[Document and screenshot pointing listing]
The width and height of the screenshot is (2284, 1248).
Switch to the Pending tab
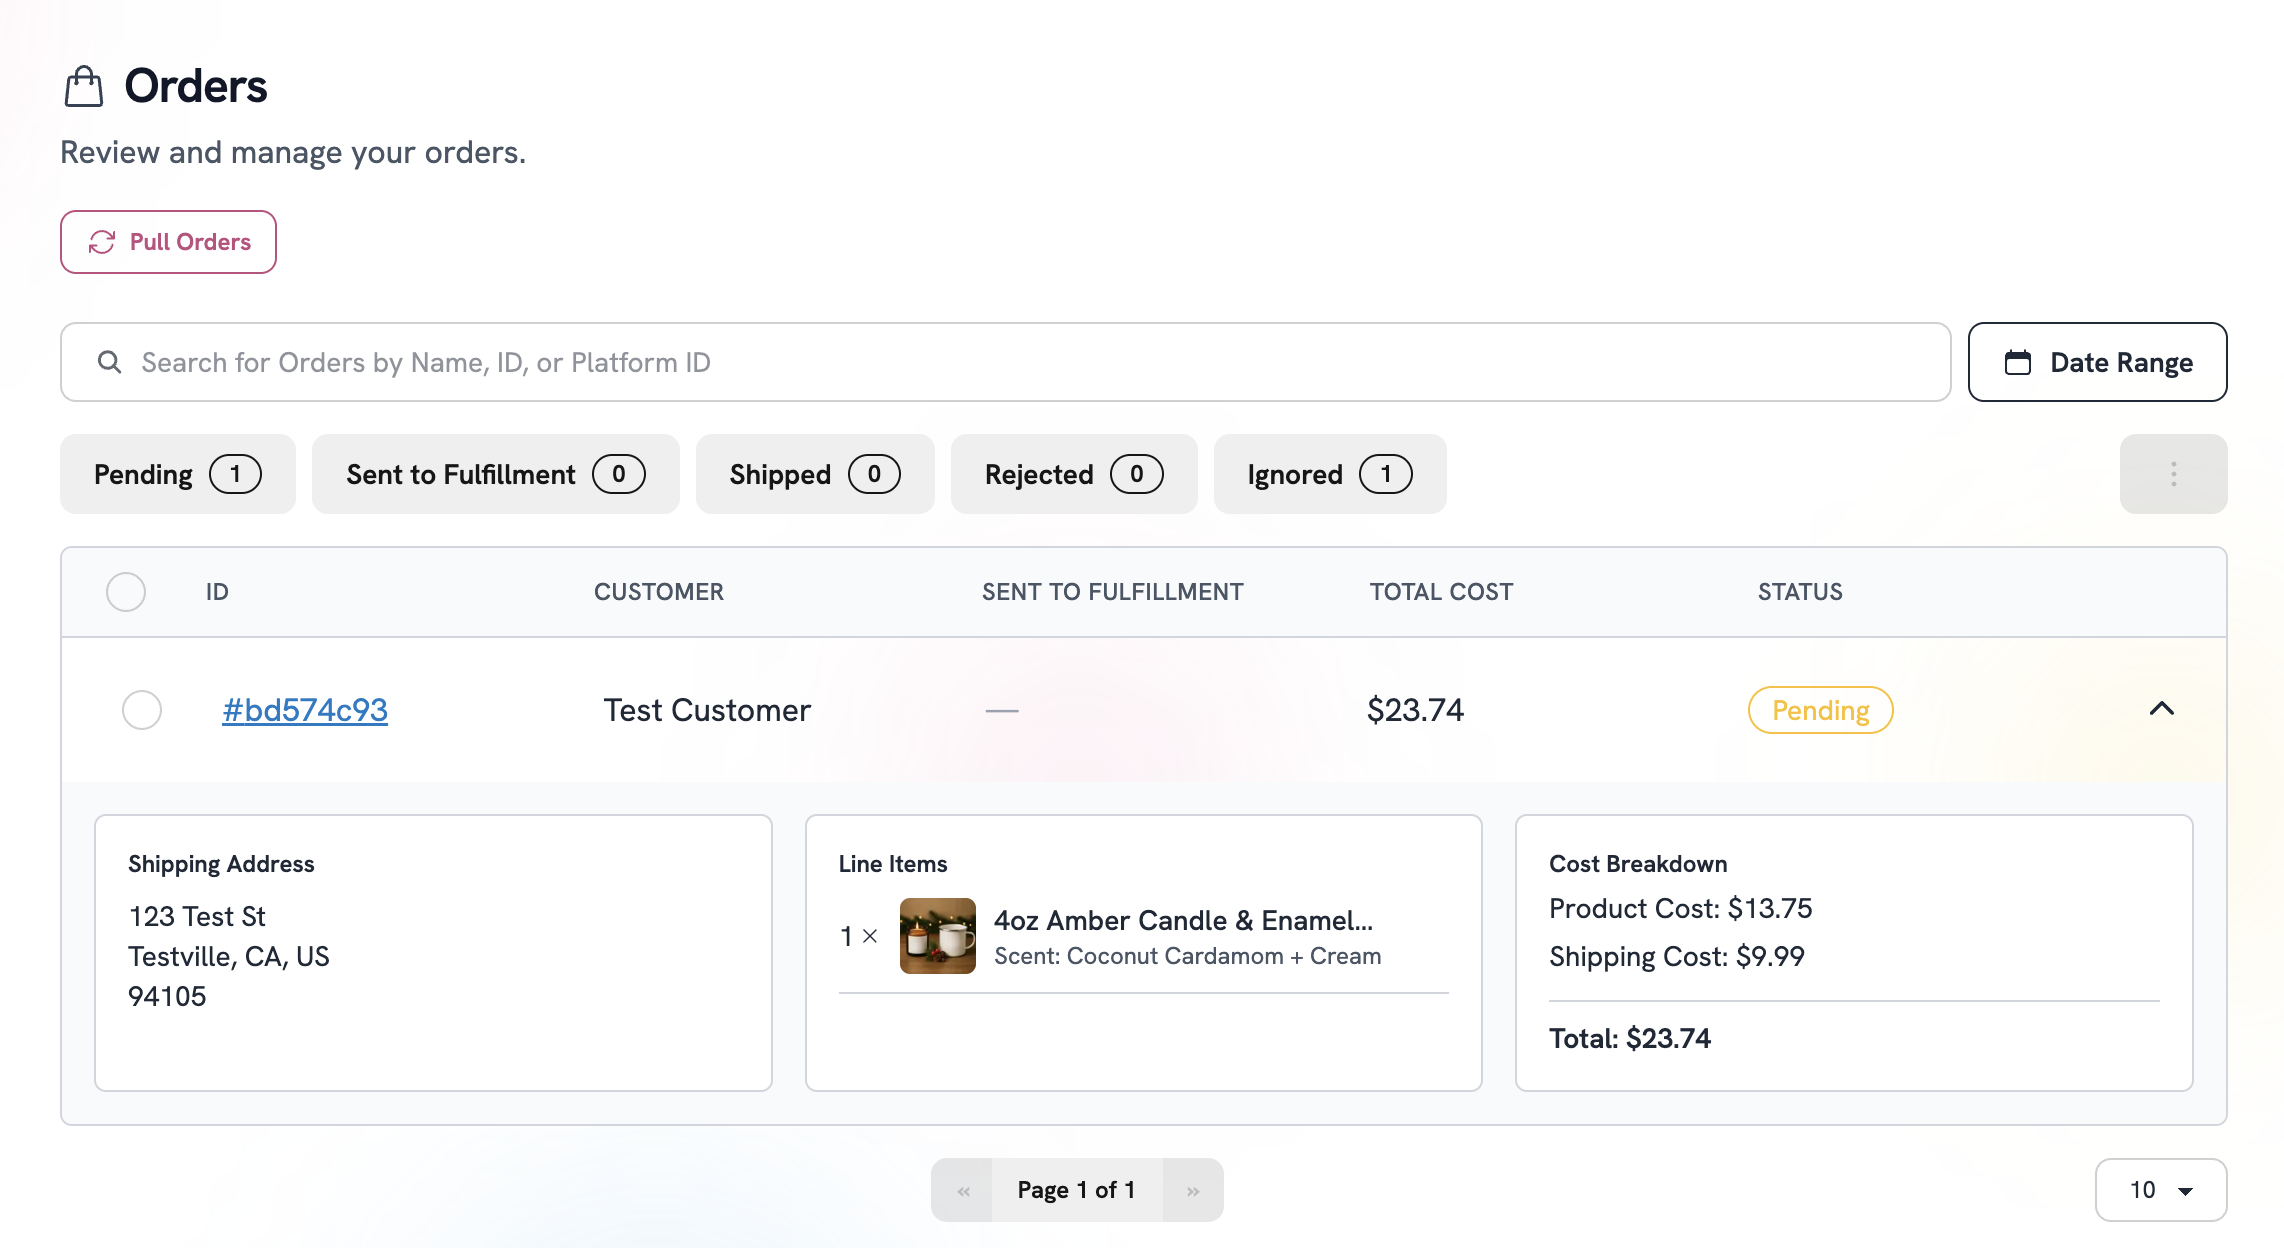(x=178, y=474)
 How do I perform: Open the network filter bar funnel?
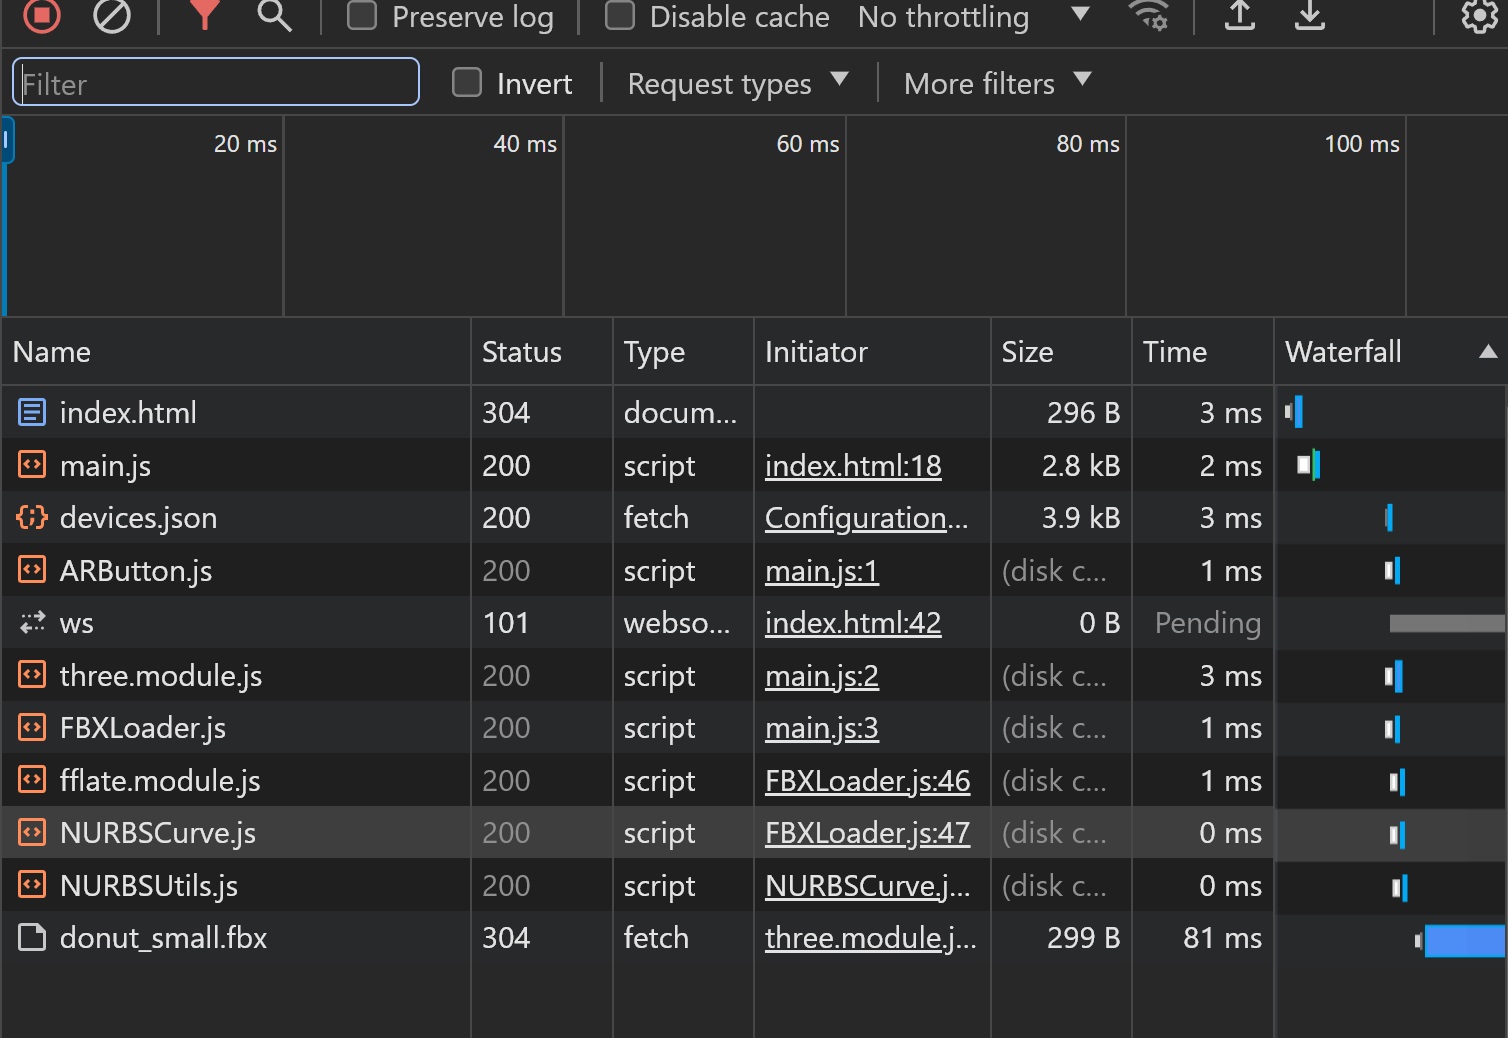pos(204,16)
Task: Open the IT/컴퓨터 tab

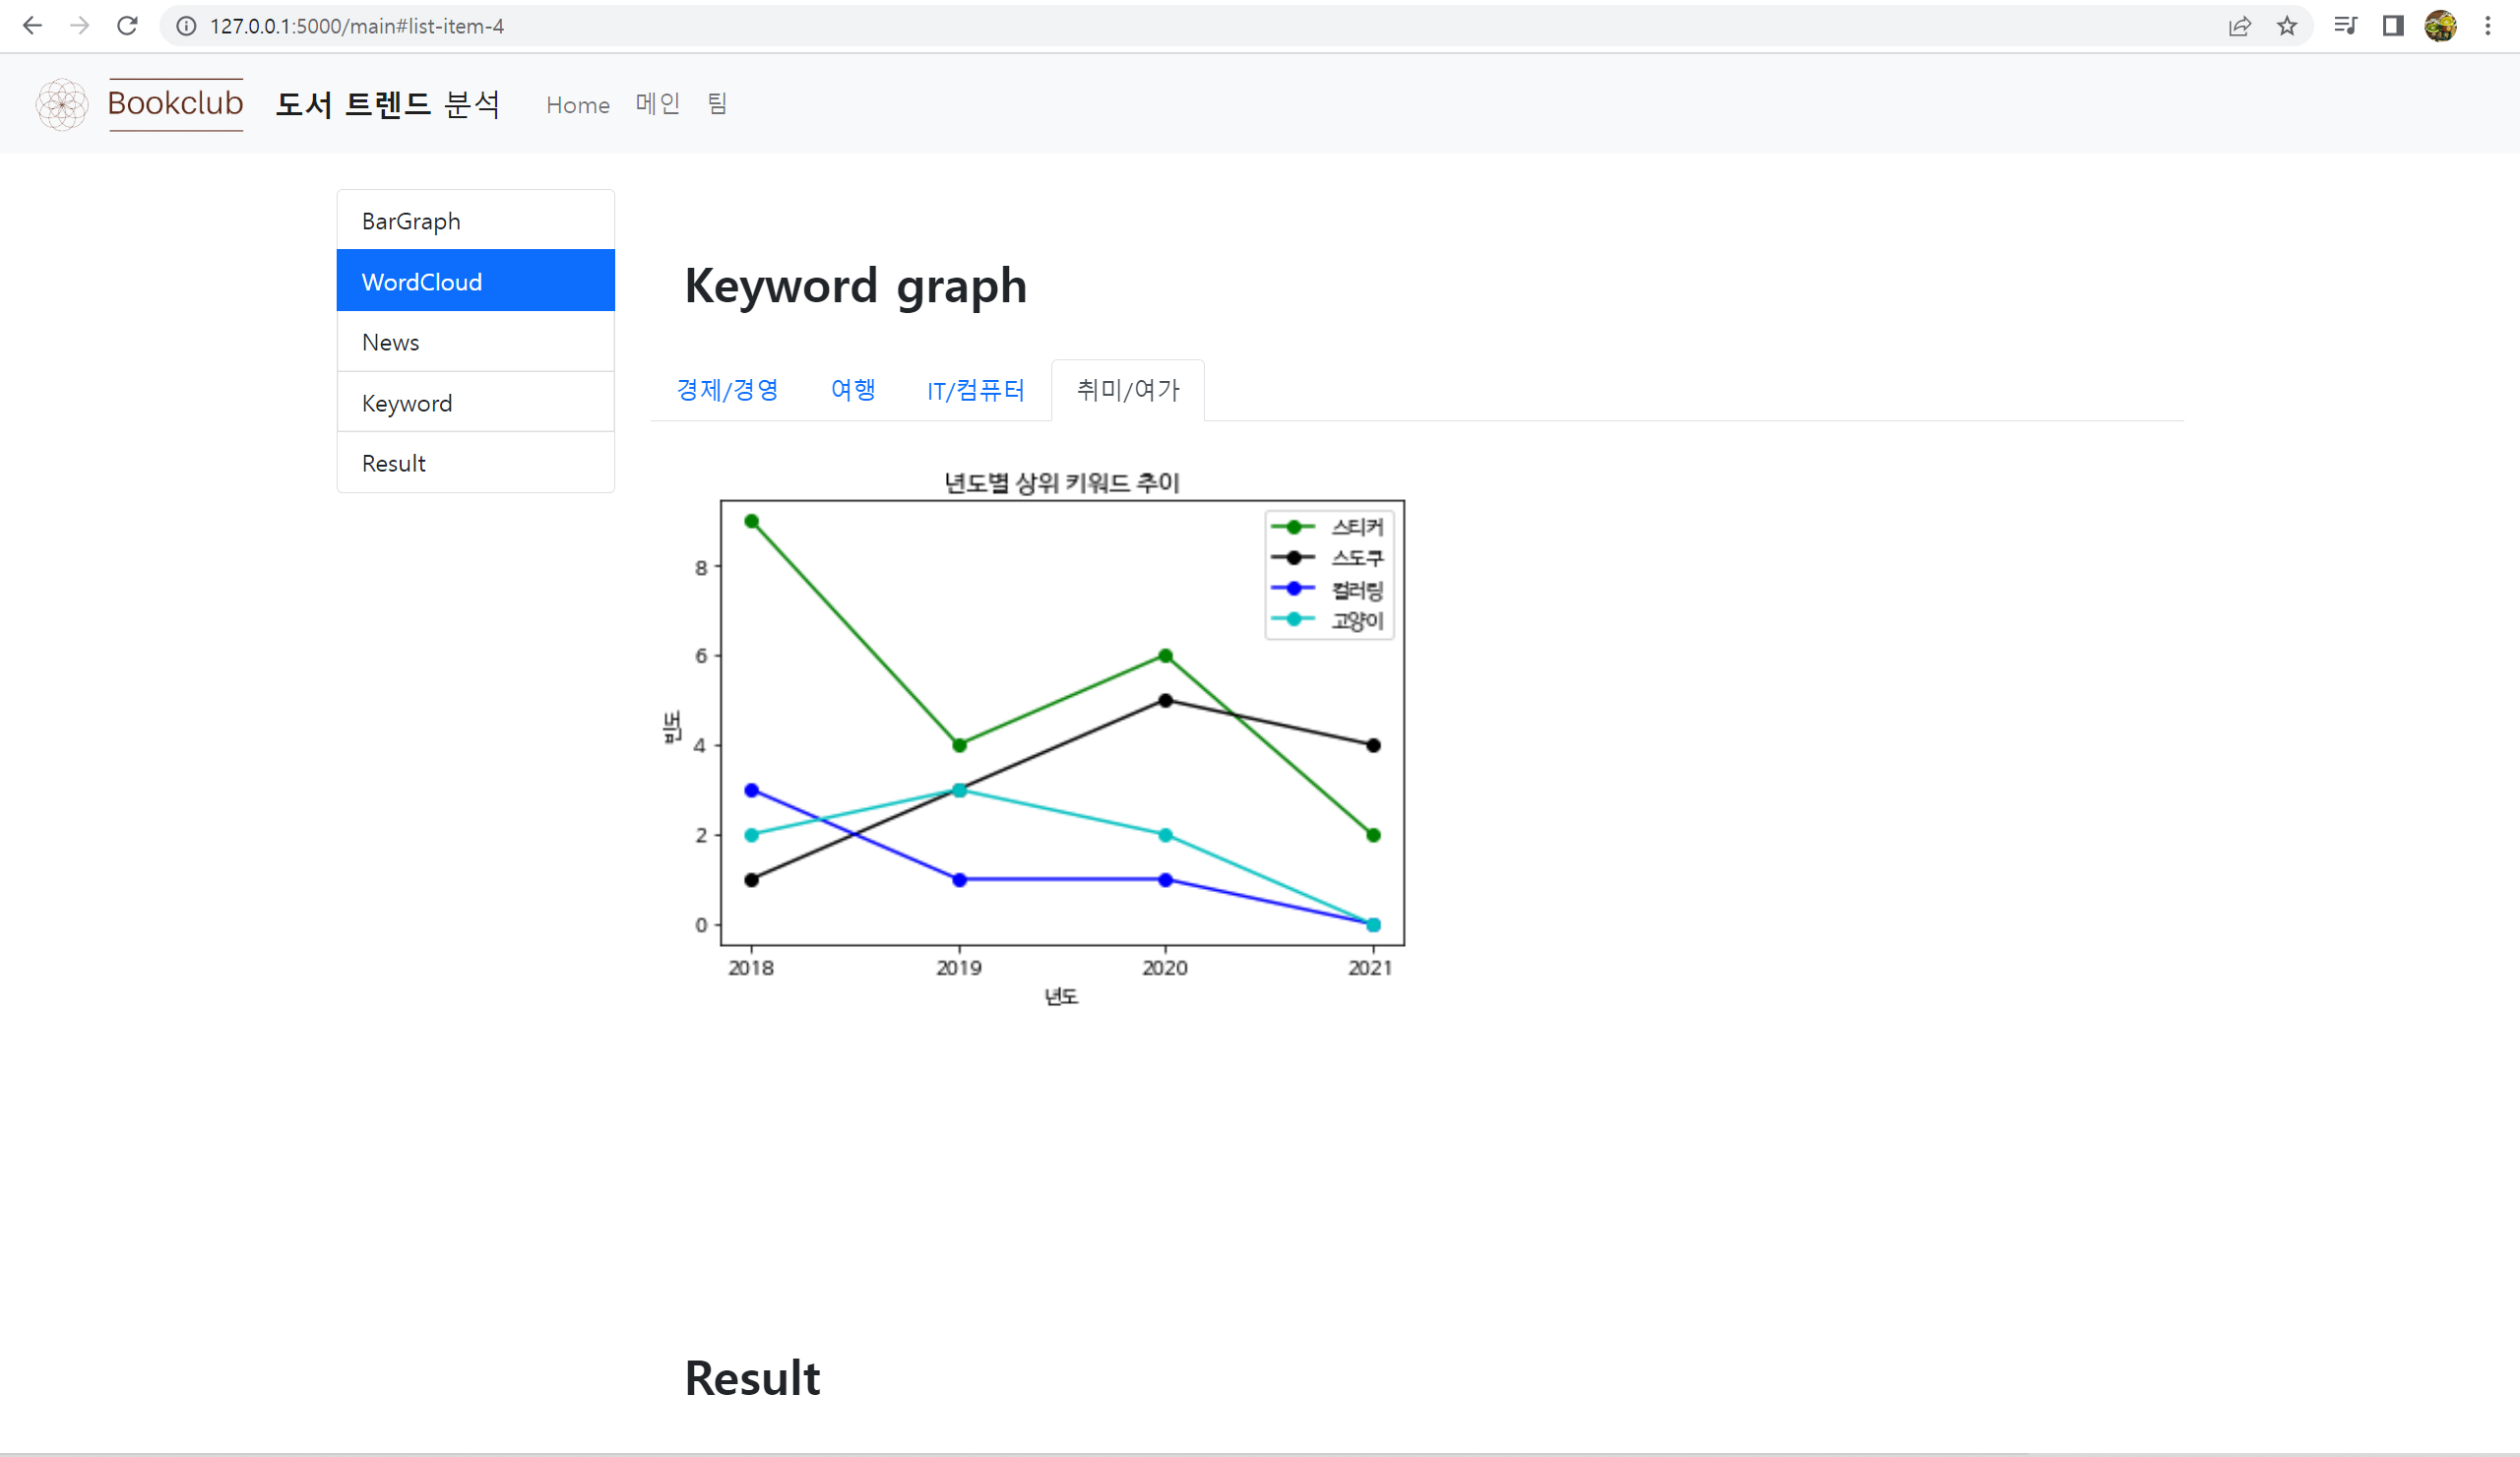Action: [x=975, y=390]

#### Directions
Please copy the listing above with every "tab" replaced by "section" and everything else kept the same. Leave the pictures out of your copy.

#### Correct response
The width and height of the screenshot is (2284, 1248).
Switch to the Pending section
(x=178, y=474)
 How do I perform: Open the network filter bar funnel?
pos(204,16)
Task: Open the IT/컴퓨터 section

Action: [x=975, y=390]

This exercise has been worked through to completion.